Mit den seit der Wahl des islamisch-konservativen Recep Tayyip Erdogan zum Ministerpräsidenten der türkischen Republik im Jahr 2003 erfolgten tiefgreifenden politischen und gesellschaftlichen Umwälzungen, gingen epochale Veränderungen in der Führung der türkischen Streitkräfte einher; Veränderungen die bis dahin undenkbar schienen. Als Hüter des Kemalismus spielten die Streitkräfte seit 1923 bis in die Gegenwart eine herausragende Rolle in der modernen türkischen Republik. Bei drei teilweise blutigen Militärputschen in den Jahren 1960, 1971 und zuletzt 1980 nahm das Militär entscheidenden Einfluss auf die türkische Politik. Der Referent erklärte anschaulich, wie die obersten militärischen Führer im Generalstab aus ihrem gewachsenen Selbstverständnis heraus sich als Offiziere im Recht und in der Pflicht sahen, das Erbe des Staatsgründers Mustafa Kemal Atatürk und mit ihm den säkularen Staat zu bewahren. Dabei stützten sie sich auf auslegbare, weil nicht hinreichend präzise formulierte Artikel der türkischen Verfassung, denen zufolge die Streitkräfte nicht nur der Landesverteidigung dienten, sondern – im Gegensatz zu anderen Staaten –  die Pflicht hatten, die Demokratie zu bewahren und vor der Machtübernahme durch Extremisten zu schützen.
Der nunmehrige Staatspräsident Erdogan beschnitt nach seiner damaligen Wahl zum Ministerpräsidenten die Befugnisse und den gesamtpolitischen Einfluss des Generalstabs der Streitkräfte in einem zuvor kaum für möglich gehaltenen Umfang. Herr Lisec konnte an Beispielen anschaulich aufzeigen, dass es nicht allein die konservative Regierung war, die den Bedeutungsverlust des türkischen Generalstabs einleitete, sondern dass ganz wesentlich Fehleinschätzungen und auf diesen basierende selbstverschuldete Handlungen der Spitzenmilitärs selbst den Niedergang nicht nur ermöglichten, sondern sogar noch forcierten. Ein Eckdatum war dabei der geschlossene Rücktritt der nahezu gesamten Streitkräfteführung im Jahr 2011.

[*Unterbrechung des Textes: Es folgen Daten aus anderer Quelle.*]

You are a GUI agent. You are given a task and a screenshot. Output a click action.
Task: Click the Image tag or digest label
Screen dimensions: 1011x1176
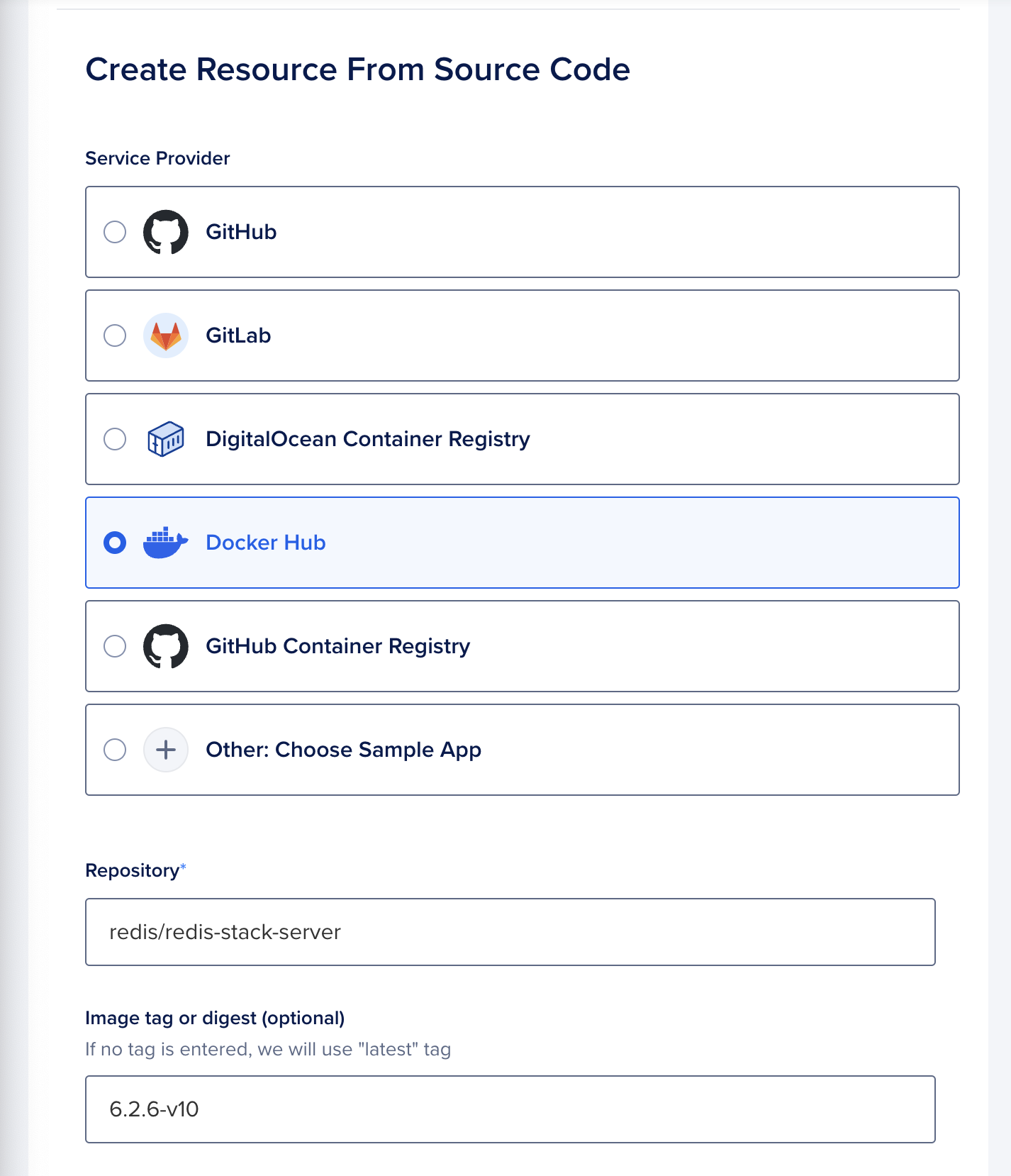(x=215, y=1017)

Aus Sicht des außen stehenden Betrachters in Deutschland und den anderen EU-Staaten wurde der türkische Generalstab lediglich auf die „normalen“ Verhältnisse in demokratischen Staaten reduziert, für die Türkei selbst und insbesondere für das Selbstverständnis des türkischen Generalstabs, kamen die Veränderungen jedoch einer Revolution gleich, deren politische Folgen noch nicht absehbar sind.
Dem Vortrag von Brigadegeneral a.D. Lisec schloss sich eine ausführliche Aussprache an, die sich weit über das primär militärische Thema hinaus auf die aktuellen und denkbaren zukünftigen politischen Entwicklungen der Türkei erstreckte. Auf einen weiteren Vortrag zum Themenkomplex der politischen Entwicklungen der Türkei und deren Streitkräfte im kommenden Jahr 2015 dürfen sich die Mitglieder und Gäste des Regionalkreises West freuen; Herr Lisec steht dafür zur Verfügung.
In seiner Einführung hatte Generaloberstabsarzt a.D. Dr. Jürgen Blätzinger, der die Veranstaltung moderierte, des am 26. August 2014 verstorbenen Generalmajors  a.D. Christian Hellwig gedacht, der langjähriges Mitglied der Clausewitz-Gesellschaft gewesen war.